Meu texto hoje foge um pouco dos textos prévios que escrevi aqui, mas sentia a necessidade de expressar o ponto de vista abaixo, e nada como o Para Preencher para me dar este espaço.

Hoje em dia a temática “feminista” está na moda. É moda criticar, é moda discutir, é moda defender. Por um lado, acho isso ótimo. Temos SIM que colocar essa pauta cada vez mais em voga. Por outro, me entristece o medo que algumas mulheres tem de se dizerem feministas devido à atenção que o tema recebe na mídia.

Para mim, é simplesmente natural e inerente a qualquer mulher ser feminista. O que é o feminismo, afinal? Nada mais que direitos iguais entre homens e mulheres. E isso é o mínimo que as mulheres devem exigir. Quantos “ai essas feministas aí”, “credo, essa minha amiga tá meio feminista”, “nossa daí passou aquelas feministas lá” eu já ouvi da boca de amigas MULHERES. Para mim isso não faz o menor sentido. Você mulher tem que gritar a plenos pulmões “viva o feminismo” e não enojar-se quando ouvir a palavra.

‘Ah mas tem várias vertentes do movimento e eu não gosto da maioria’, não importa. O núcleo, o cerne, a essência são direitos iguais, não importa o que você faz para defendê-lo. Em tempos de estupros coletivos, assédios escancarados, indústria midiática sexista e diferença salarial entre homens e mulheres, é nosso dever como seres humanos defender a vida igualitária. E digo: eu, Amanda, não aguento pensar em que roupa vou usar na rua porque tenho medo dos olhares que vou receber. Sim, isso é sim uma luta feminista. Há tantos pontos abrangidos pelo movimento que você ficaria surpreso/a em saber que aquilo que você achava tão natural é, na verdade, puro machismo. Por exemplo, percebeu que na maioria dos banheiros apenas na porta “feminina” há espaço para troca de fralda? Por que o homem não poderia trocar uma fralda também, por acaso cuidar do filho é coisa de mulher? Por que mulheres brasileiras tem seis MESES de licença maternidade quando engravidam enquanto o homem tem apenas cinco DIAS? O homem também precisa cuidar do recém-nascido, é uma responsabilidade mútua. Perpetuamos uma lógica de que lugar de mulher é na cozinha e nem percebemos. Isso para citar apenas alguns exemplos.

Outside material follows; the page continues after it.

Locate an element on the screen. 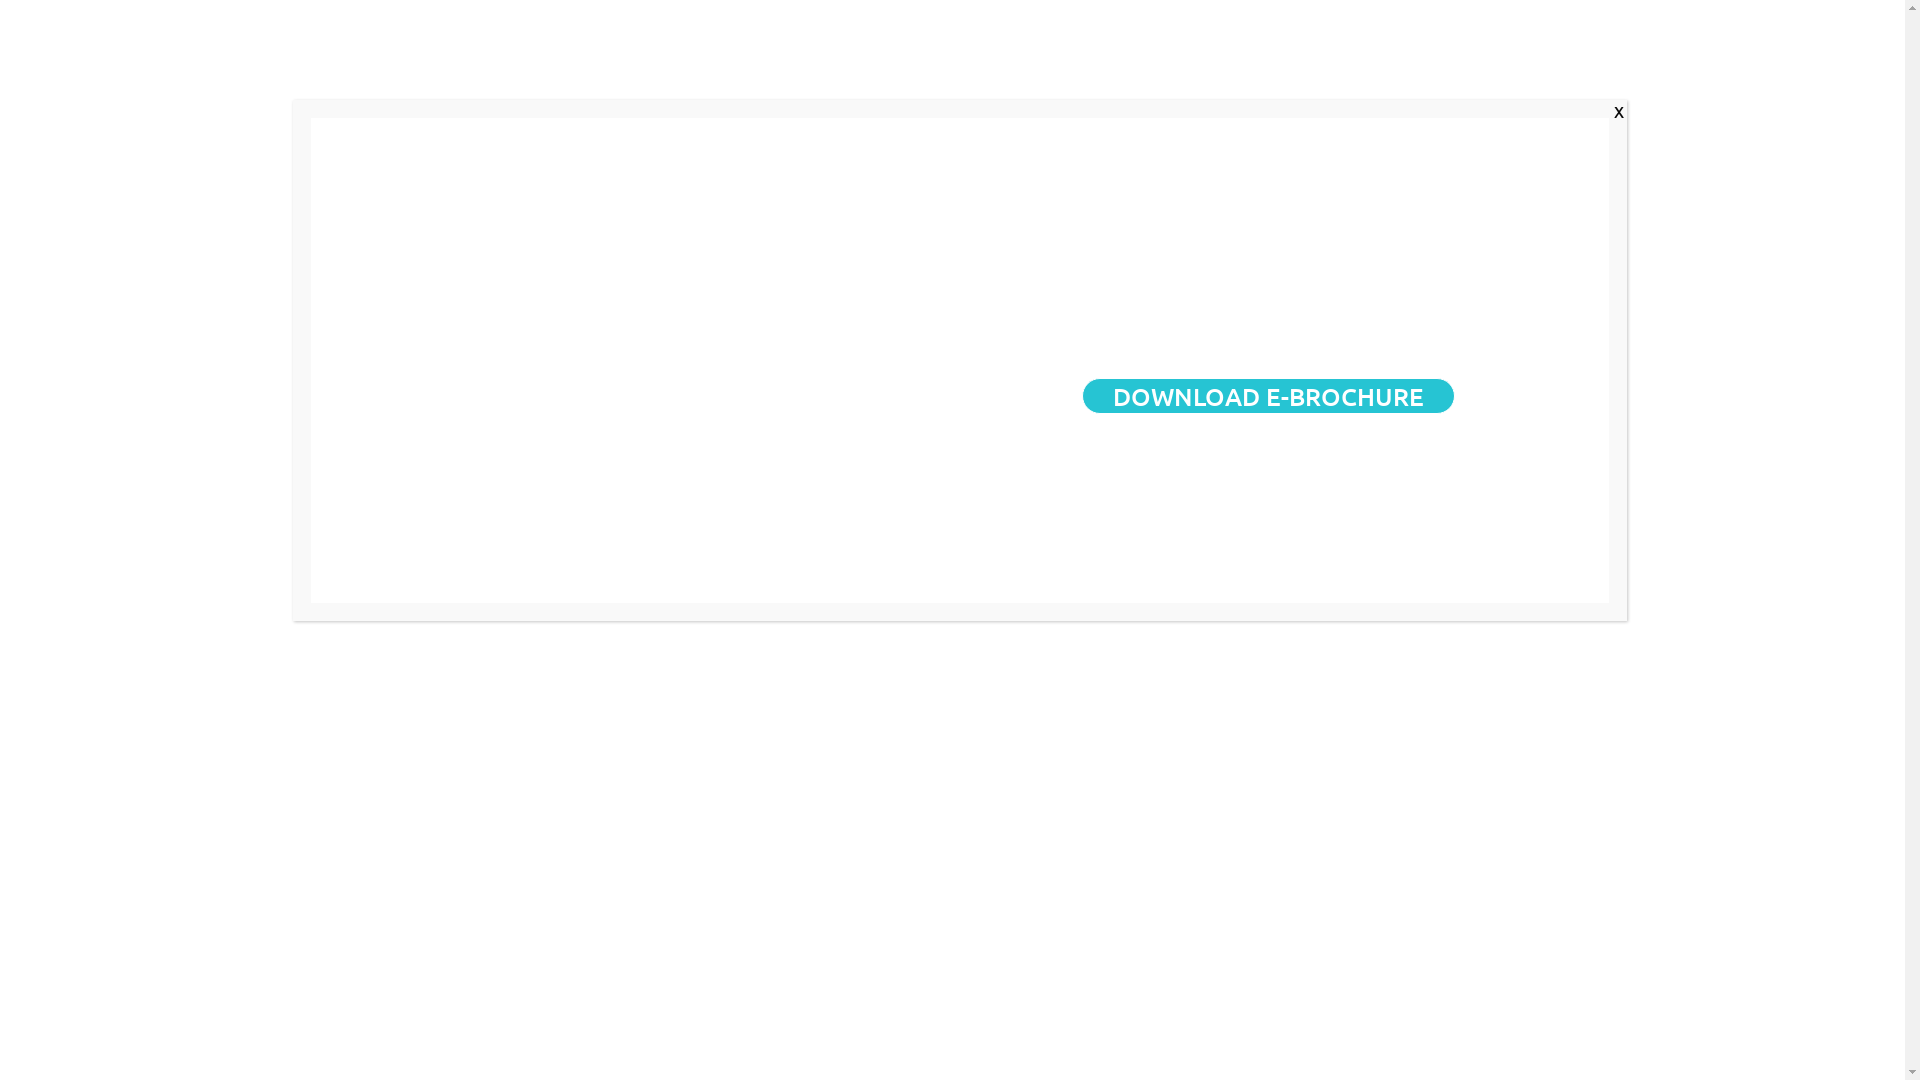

Então, amigos e amigAs – principalmente – respeitem o movimento. É algo tão enraizado que demorará a ser superado, mas é preciso todo dia fazer algo a respeito. Não tenha medo de dizer que seu colega está sendo machista, mostre os pontos, não tenha medo. Crie uma sociedade em que suas filhas e netas possam caminhar na rua sem o medo de ser assediada. Crie uma sociedade em que o feminismo é tão natural que as gerações futuras lerão livros de História e ficarão chocadas com o machismo que convivemos hoje. E, mais importante, não tenha medo de defender uma mulher.